Rajoy no ha dejado de ser Rajoy, así que habla con sabios refranes y con silbos de pájaro para decirnos, claro, que la democracia no es sólo votar, que es libertad individual con imperio de la ley, que son imprescindibles la separación de poderes y la independencia judicial, y que todo eso lo explica él, muy sencillamente, como si fuera Torrebruno, en su libro. Pero la verdad es que Rajoy, con su arte contemplativo de gobernar o no gobernar, no hizo nada por despolitizar la Justicia, ni tampoco hizo nada por evitar la tendencia de los partidos a convertirse en estructuras verticales, eclesiales, donde el trepa mediocre y obediente puede hacer carrera y hasta negociete, mientras la ciudadanía pierde toda la confianza en sus gobernantes. Con ese dejar hacer de Rajoy bajo su reloj de cuco, en su mecedora o en su sillón de barbería, se nos fue complicando el asunto catalán, fue creciendo el populismo y se fue pudriendo la partitocracia. Pero ahora viene a enseñarnos a gobernar como si enseñara caligrafía china.

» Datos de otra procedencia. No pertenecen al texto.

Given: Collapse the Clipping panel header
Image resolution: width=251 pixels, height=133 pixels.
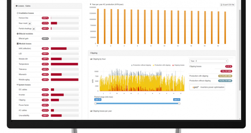Looking at the screenshot, I should [162, 53].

Debe de ser más fácil gobernar con libros de sentencias, con cabañuelas de abuelo, con refranes de jarrillo. De ahí tanto libro de expolíticos en el que aún pretenden gobernarnos como en moviola, con toda la certeza y toda la despaciosidad. Y hasta con todo el arte, la gracia y la sencillez, que Rajoy es un poco la Gloria Fuertes de la democracia. Feijóo, adelantándose a los plumillas, recalcó que no le importaba que lo compararan con Rajoy (o Aznar), al contrario. Lo mismo también vamos a tener que esperar a leer un libro de Feijóo para saber cómo es el arte de gobernar, o de no gobernar, que a Rajoy le funcionó casi igual de bien. Quizá lo escriba, eso sí, cuando sepa cómo quiere gobernar. Puede que, incluso, cuando ya no gobierne.